If you ever factory reset the UDMP, grab the new ID with:
```bash
curl -sk -b /tmp/ucookies.txt https://192.168.1.1/proxy/network/api/s/default/rest/networkconf \
| python3 -c "import sys,json; d=json.load(sys.stdin); [print(n['_id'], n['name']) for n in d['data'] if n.get('wan_networkgroup')=='WAN3']"
```
Lessons Learned
Failover is not free. Having a backup WAN is great. Having a backup WAN with no data budget awareness is a $149 lesson. The router’s job is to keep you connected. Managing what that connection costs is your problem.
Log everything. The only reason I can tell you exactly when the failover happened, how fast data was being consumed, and at what point things went sideways is because syslog from the U5G was flowing into Loki.

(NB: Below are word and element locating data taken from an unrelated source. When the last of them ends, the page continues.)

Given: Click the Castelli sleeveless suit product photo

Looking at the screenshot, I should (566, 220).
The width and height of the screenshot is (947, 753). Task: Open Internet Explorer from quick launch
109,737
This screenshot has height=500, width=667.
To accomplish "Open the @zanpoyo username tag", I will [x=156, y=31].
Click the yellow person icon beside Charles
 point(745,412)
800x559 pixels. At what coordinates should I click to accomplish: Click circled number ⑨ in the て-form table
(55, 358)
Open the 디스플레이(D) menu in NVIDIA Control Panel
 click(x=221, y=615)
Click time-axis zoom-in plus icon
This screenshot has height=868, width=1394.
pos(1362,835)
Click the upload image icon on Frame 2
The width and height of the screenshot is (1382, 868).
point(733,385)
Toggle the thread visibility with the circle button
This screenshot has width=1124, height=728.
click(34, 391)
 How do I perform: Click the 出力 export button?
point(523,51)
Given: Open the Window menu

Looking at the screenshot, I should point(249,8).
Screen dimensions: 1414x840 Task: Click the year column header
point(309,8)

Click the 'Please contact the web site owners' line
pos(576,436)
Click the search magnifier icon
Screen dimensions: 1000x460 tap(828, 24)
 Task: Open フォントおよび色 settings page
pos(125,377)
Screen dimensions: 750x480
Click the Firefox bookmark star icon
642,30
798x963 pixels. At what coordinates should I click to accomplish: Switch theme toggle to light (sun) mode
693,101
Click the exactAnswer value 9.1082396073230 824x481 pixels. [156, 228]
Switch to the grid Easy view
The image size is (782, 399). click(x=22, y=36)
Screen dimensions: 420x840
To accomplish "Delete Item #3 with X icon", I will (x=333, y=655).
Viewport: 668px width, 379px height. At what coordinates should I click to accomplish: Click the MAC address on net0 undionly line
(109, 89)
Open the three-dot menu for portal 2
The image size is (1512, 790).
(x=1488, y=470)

Without that I would have a mysterious data overage charge and no idea what caused it. With it I have a complete timeline down to the hour.
A notification is only as good as its context. UniFi does send a failover alert. I saw it and ignored it because it did not tell me anything actionable. A Discord DM that says “you are now on metered cellular and your speed has been capped to 30 Mbps” is something I will actually respond to. The medium matters less than what the message contains.
The API is your friend. The UniFi API is well-documented and reasonably consistent. If you are running UDMP hardware and not automating things via the API, you are leaving capability on the table. The UI is great for initial configuration. The API is how you build logic the UI does not support.
What happened at 3:17 PM remains an open question. Usage went from 690 MB to 7 GB in a single hour. I have 51 suspects and no alibi for any of them. This investigation is ongoing.
The wan-watchdog source is in the homelab-config repo. The key dependencies are requests and a correctly-permissioned local UDMP admin account. Configs in version control as always.